With multimillion-dollar ad campaigns, new or remodeled ships and onboard innovations, cruise lines are pushing hard to attract some of the 200-million-plus people who have yet to board a ship. Similarly, our Discover Boating national campaign, albeit underfunded, is also aimed at getting a piece of the 200-million-plus that haven’t experienced the boating lifestyle yet.

A key target market for the cruise lines is age 25 and up with incomes of $40,000 or more — the millennials. According to the Cruise Lines International Association, millennials represent the greatest potential market with their $1.3 trillion in annual consumer spending. Not surprising, it’s a demographic the marine industry needs, perhaps even more when we consider the need to offset the losses of our aging boaters and still see an overall increase. Our industry’s Discover Boating campaign is, in part, targeting millennials, too, but like the cruise lines, we need to find a way to convey attractive value propositions and products to this price-conscious demo.

It’s interesting to note that the cruise lines face some hurdles that boating really doesn’t.
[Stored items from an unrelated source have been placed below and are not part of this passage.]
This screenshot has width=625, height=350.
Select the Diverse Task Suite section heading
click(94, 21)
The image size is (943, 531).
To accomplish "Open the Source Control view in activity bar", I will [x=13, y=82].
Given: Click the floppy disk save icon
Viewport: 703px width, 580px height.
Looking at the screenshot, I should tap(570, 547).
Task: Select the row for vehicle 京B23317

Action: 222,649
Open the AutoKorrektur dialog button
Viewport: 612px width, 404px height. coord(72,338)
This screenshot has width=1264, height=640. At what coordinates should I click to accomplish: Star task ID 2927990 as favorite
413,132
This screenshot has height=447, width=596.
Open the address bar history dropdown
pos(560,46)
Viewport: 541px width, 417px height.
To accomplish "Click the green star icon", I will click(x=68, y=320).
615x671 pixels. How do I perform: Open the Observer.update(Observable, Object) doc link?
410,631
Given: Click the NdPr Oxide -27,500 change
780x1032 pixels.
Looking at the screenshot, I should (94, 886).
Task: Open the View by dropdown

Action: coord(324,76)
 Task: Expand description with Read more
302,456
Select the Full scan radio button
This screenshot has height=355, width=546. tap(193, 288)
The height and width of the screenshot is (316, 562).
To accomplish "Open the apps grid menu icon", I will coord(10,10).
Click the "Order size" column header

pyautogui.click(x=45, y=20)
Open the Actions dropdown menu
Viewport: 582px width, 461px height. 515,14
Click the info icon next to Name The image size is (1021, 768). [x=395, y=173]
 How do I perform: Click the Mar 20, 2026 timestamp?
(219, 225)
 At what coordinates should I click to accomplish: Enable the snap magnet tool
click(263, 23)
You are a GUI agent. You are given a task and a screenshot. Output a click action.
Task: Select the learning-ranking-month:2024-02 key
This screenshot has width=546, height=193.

For example, it’s reported that one of the main points of resistance to booking a cruise is concern that they and/or their kids could be bored; forced to stick to dining schedules; not get enough time in ports of call; and they can’t leave if they want to. Not so for boating. We can assure our prospects and customers there are no such problems. They set the schedule and activities. They decide when and where to come and go. We need to make the point that they’re in total control of their time on the boat and they can go “cruising” any time, every weekend, all summer long.

Finally, the number of people who opt to take a cruise continues a slow but steady growth, from 21.3 million last year to a projected 21.7 million this year. But the percentage of vacationers that take a cruise hasn’t grown. Similarly, boating is again seeing a slow but steady increase in new boaters. However, while our growth once paralleled the increase in population, it’s no longer true nor is it likely to be in the foreseeable future.

So we must get our growth by doing a better job of selling the advantages of boat ownership and the unique qualities the boating lifestyle has to offer families. After all, the opportunities to make great memories with a boat will last far longer than any seven-night cruise.